Millions of older Americans lose their money to financial scams and fraud every year. Fraudsters will attempt to contact victims in person, by phone, or through computer, radio, television advertisements, email, and text messages. They often press targets to act quickly. But everyone has the power to stop scammers and has the right to say ‘No’.

Six of the most common scams affecting older Americans are:
• Technical Support: Scammers pretend to be technical support and offer to fix fake computer problems. They ask the targets to give them access to their computers and steal their personal information.
Pretending to be utility companies: The fraudster threatens to shut down the utility service if payment is not made immediately.
• Online Shopping: Scammers pretend to be a real business but have a fake website or fake ad on a genuine retailer’s site.
• Business impersonators: Fraudsters send emails or text messages pretending to be a major retailer to get your money or personal information.
Government impersonation: fraudsters pretend to be government employees and threaten to arrest or prosecute the targets unless they agree to pay an amount allegedly owed to the government.
• Romantic Scams: Scammers pretend to be interested romantic partners and convince targets to give them money for various fake reasons.

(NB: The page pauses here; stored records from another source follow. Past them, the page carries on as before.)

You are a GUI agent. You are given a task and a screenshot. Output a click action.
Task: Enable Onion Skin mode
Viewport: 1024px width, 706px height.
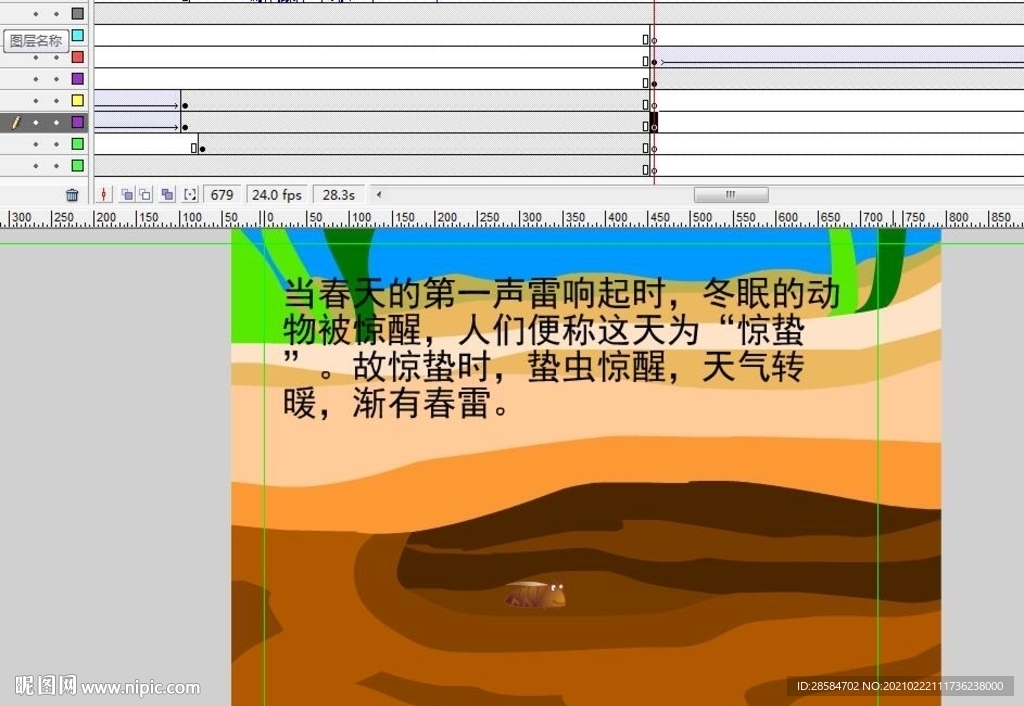(x=126, y=194)
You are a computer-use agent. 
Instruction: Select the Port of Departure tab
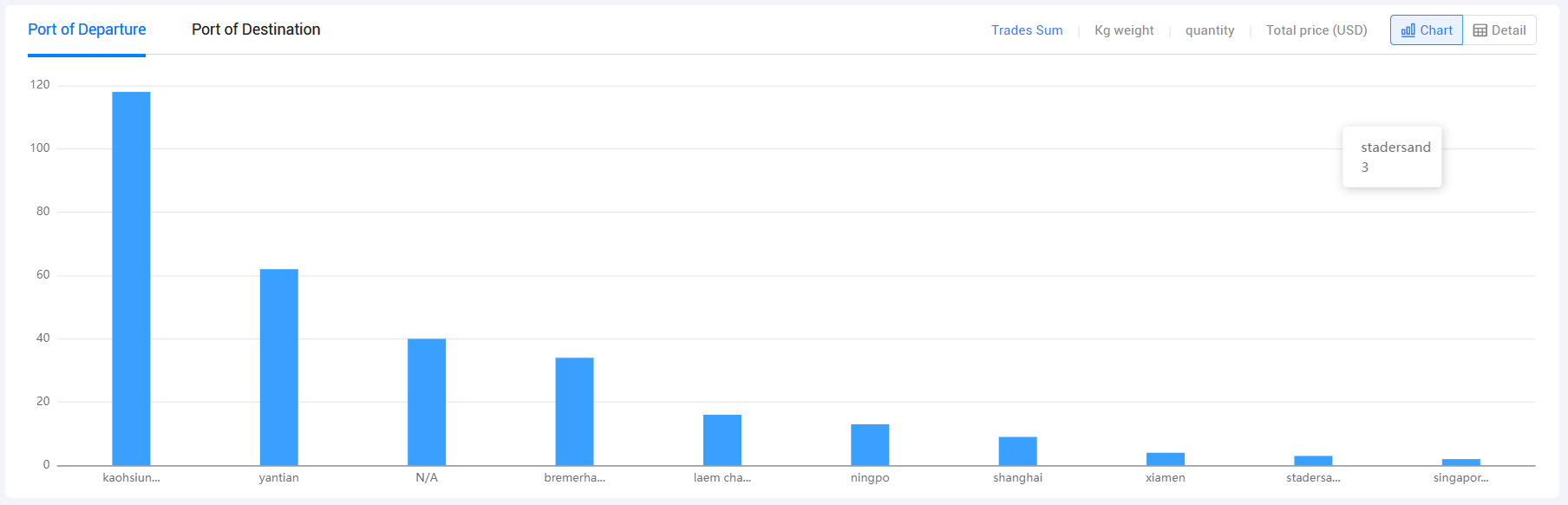[87, 30]
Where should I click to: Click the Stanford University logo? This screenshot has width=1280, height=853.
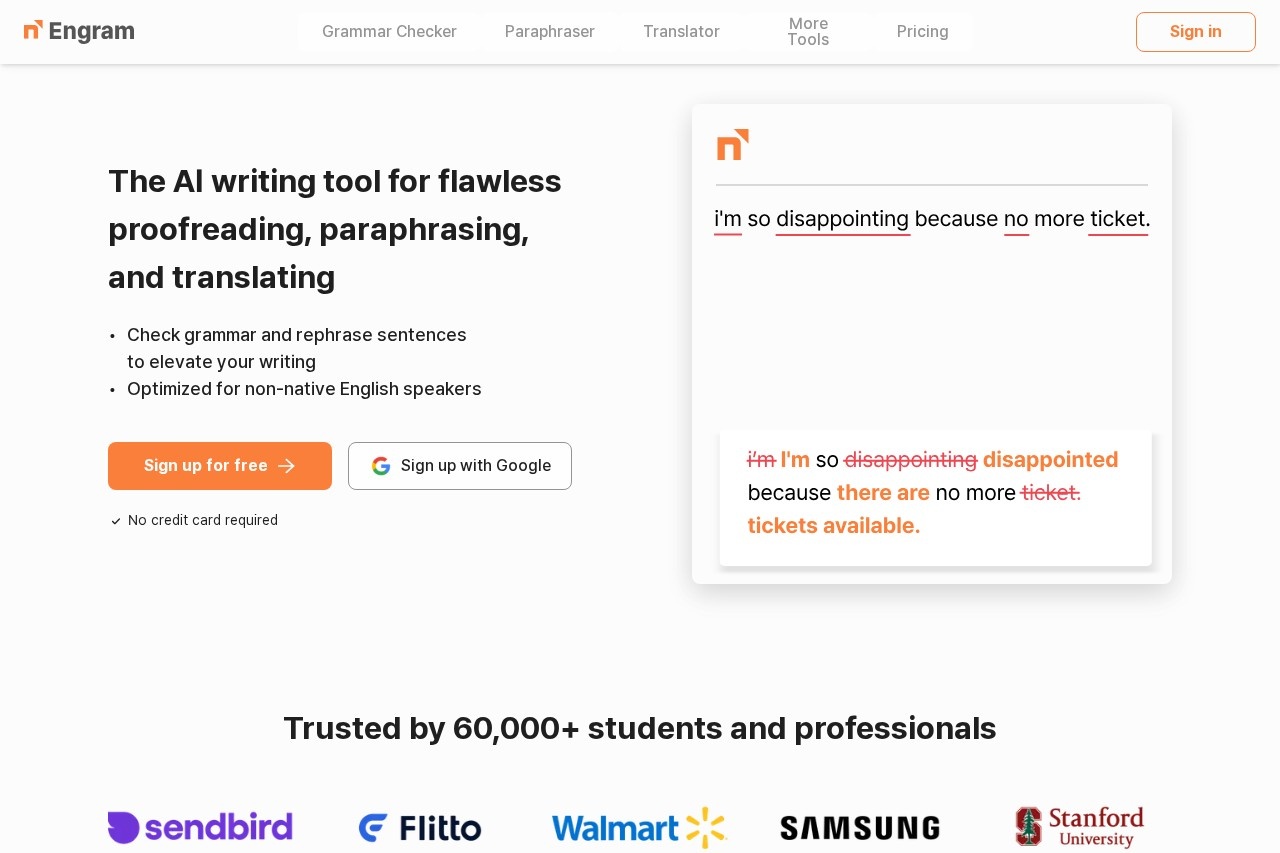(x=1079, y=827)
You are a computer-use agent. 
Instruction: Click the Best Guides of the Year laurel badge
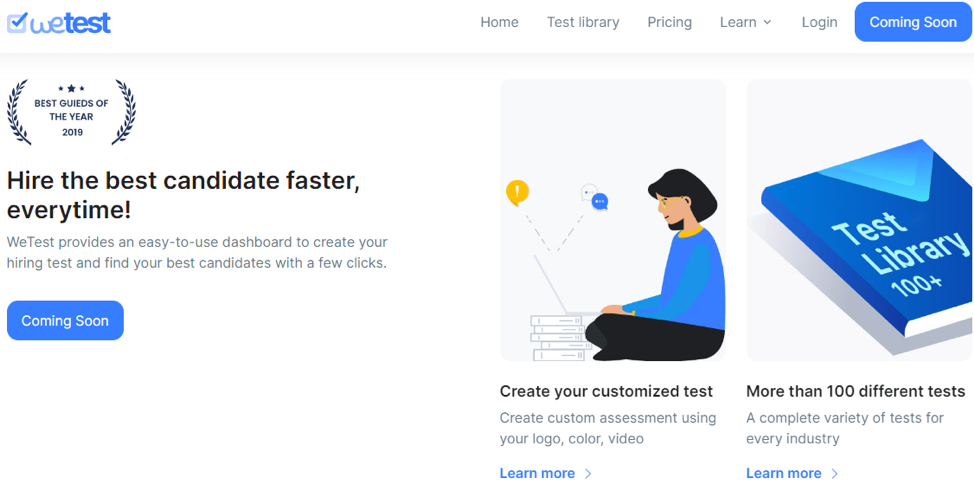71,111
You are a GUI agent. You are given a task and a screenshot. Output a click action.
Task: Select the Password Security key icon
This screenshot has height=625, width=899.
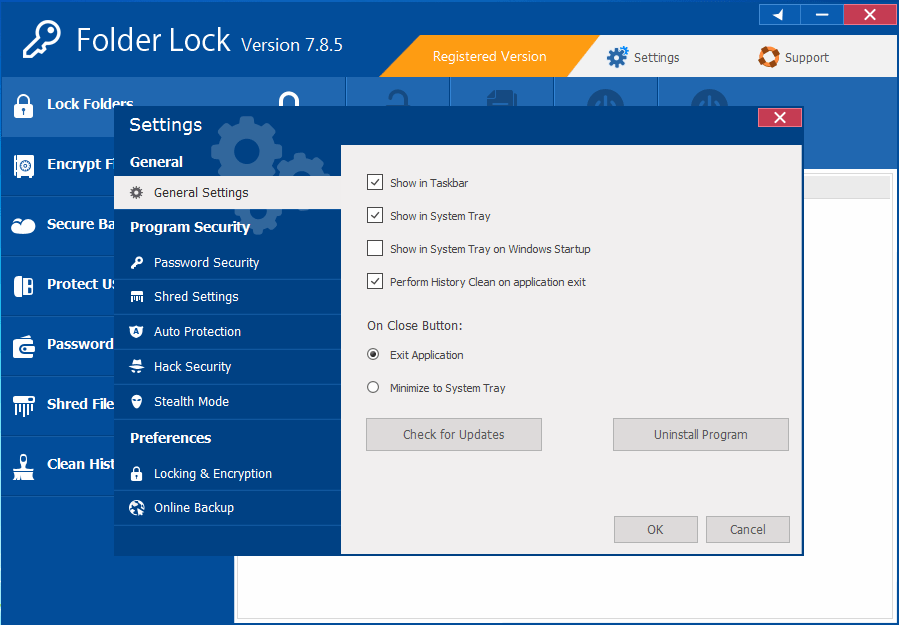pyautogui.click(x=137, y=263)
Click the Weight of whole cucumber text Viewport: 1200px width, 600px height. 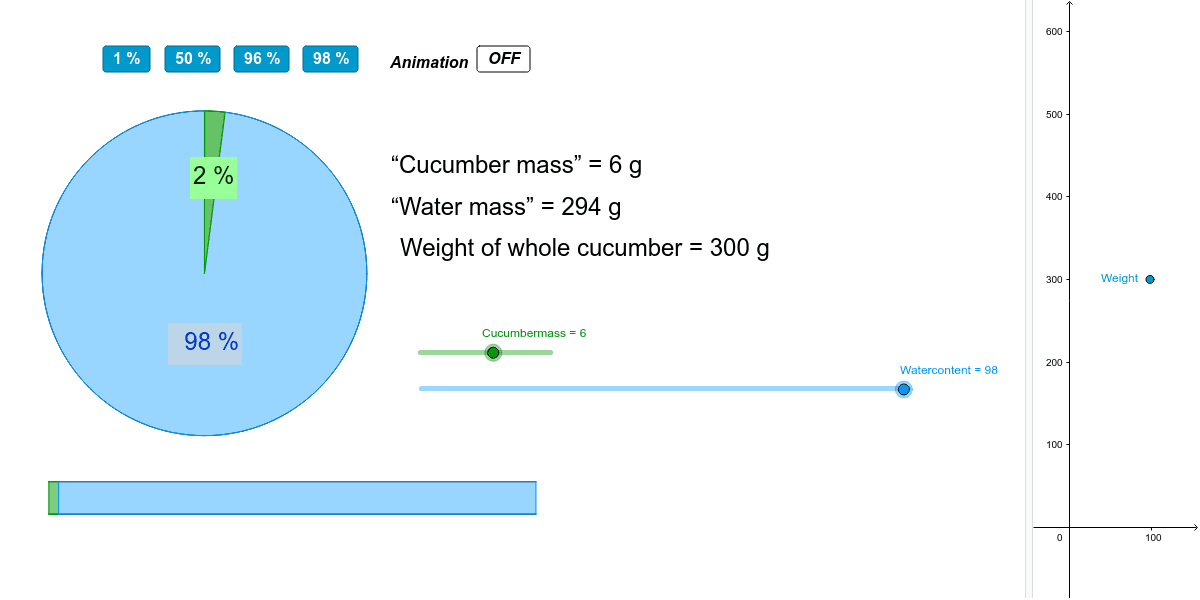(585, 248)
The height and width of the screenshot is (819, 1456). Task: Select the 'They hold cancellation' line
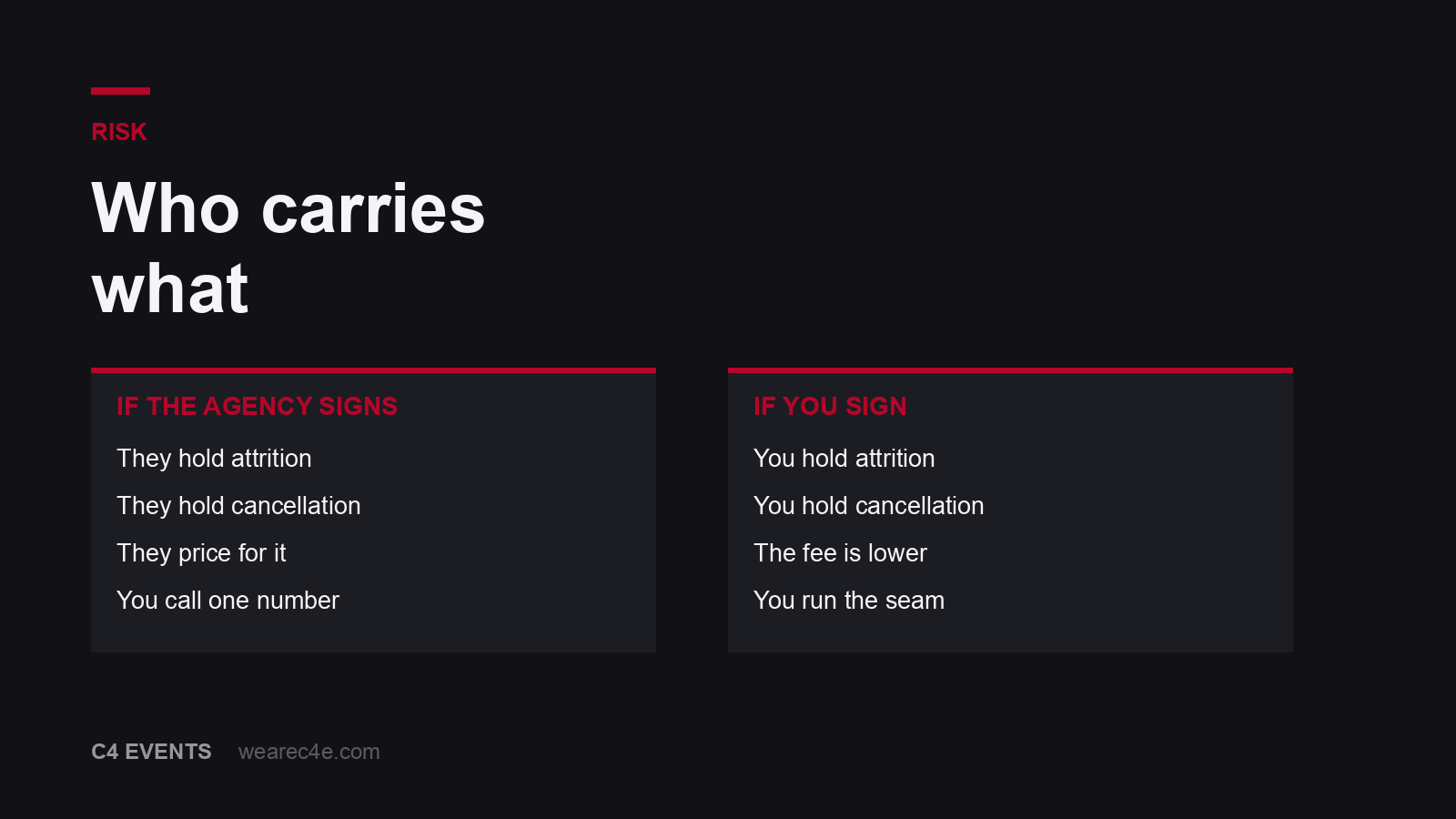(238, 506)
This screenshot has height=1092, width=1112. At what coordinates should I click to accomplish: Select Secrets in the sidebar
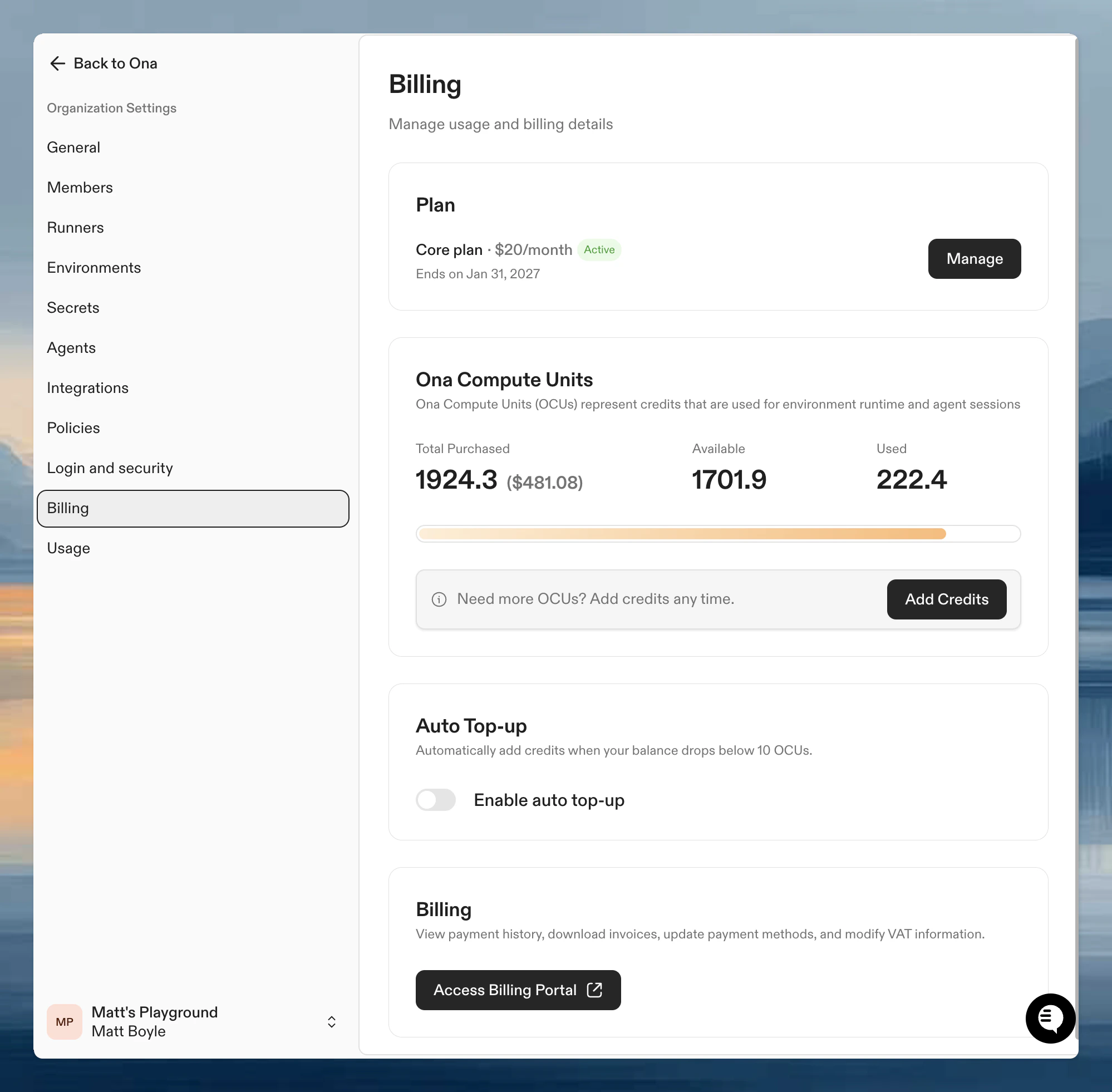[73, 307]
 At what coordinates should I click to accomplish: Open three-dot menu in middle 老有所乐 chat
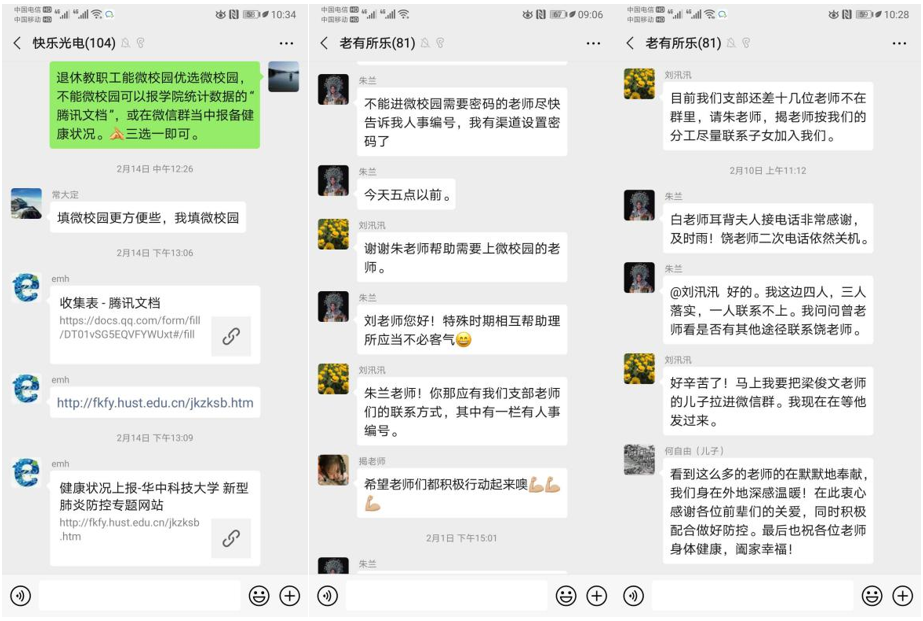593,44
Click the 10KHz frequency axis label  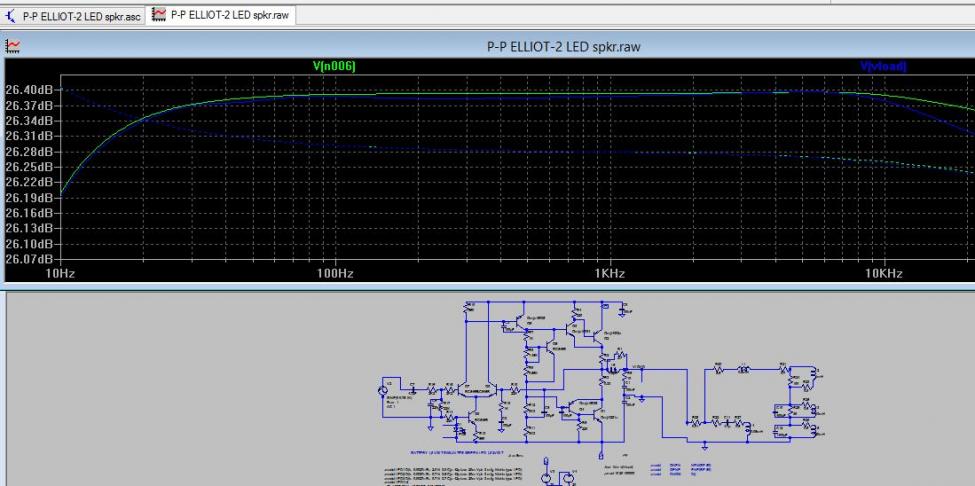884,273
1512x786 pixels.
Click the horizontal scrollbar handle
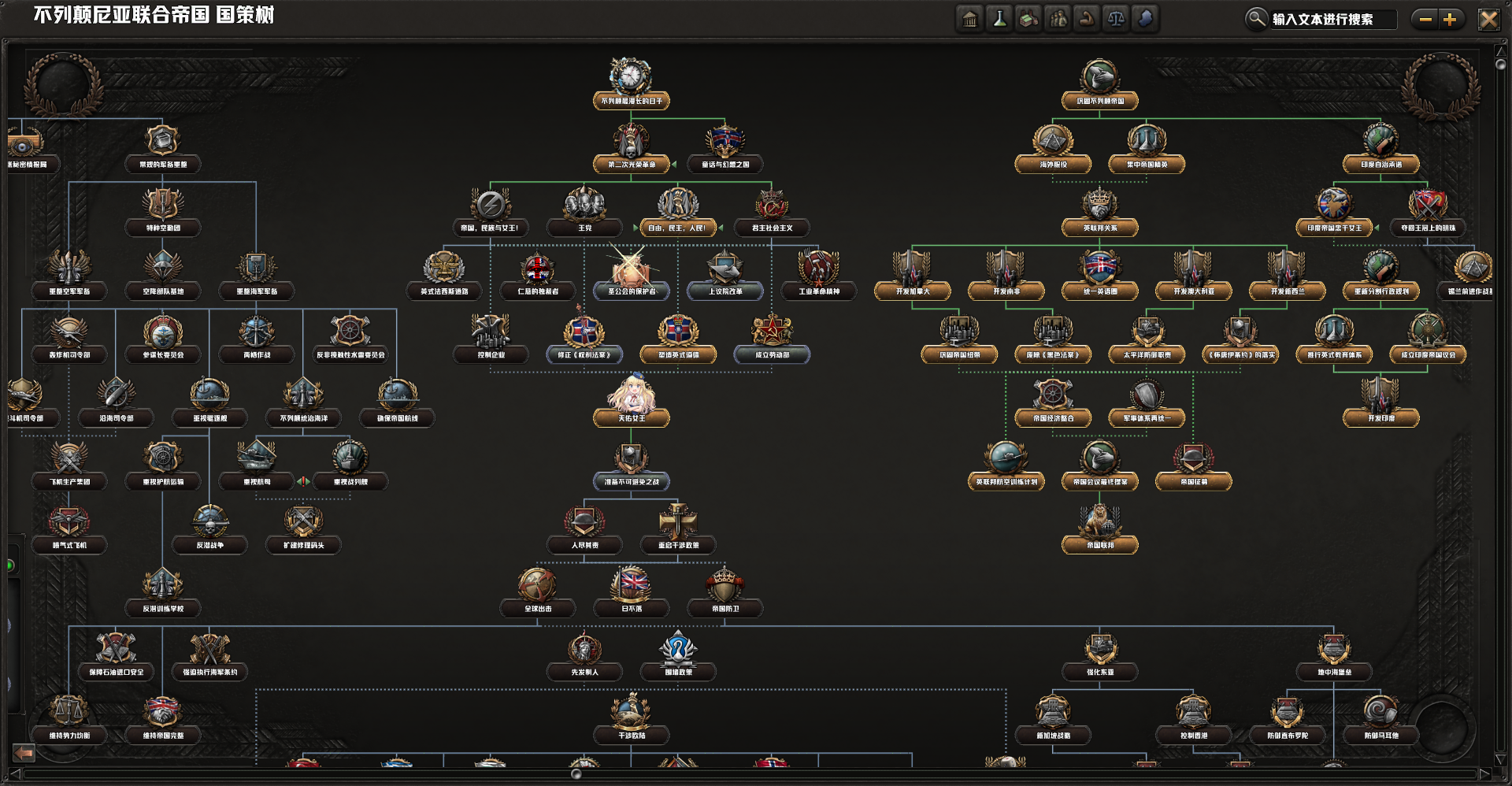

The best way to avoid being exploited is not to give out personal or financial information over the phone, email, or text message in response to a request. Victims of financial fraud are encouraged to call the Department of Justice’s Elder Fraud Hotline at 833-372-8311.

To learn about the types of financial scams, visit www.consumer.ftc.gov/scam-alerts or www.elderjustice.gov/sraduate-scam-alert.

The law provides for a maximum sentence of 20 years in prison, a fine of $500,000 or both. Under federal sentencing guidelines, the actual sentence imposed will be based on the seriousness of the crimes and the previous criminal history, if any, of the defendant.

US Assistant Attorney General Robert S. Cesar and Stephen R. Kaufman this case on behalf of the government.

The investigation that led to the indictment in the case was conducted by the FBI and the US Secret Service.

indictment indictment. The accused is innocent unless proven guilty.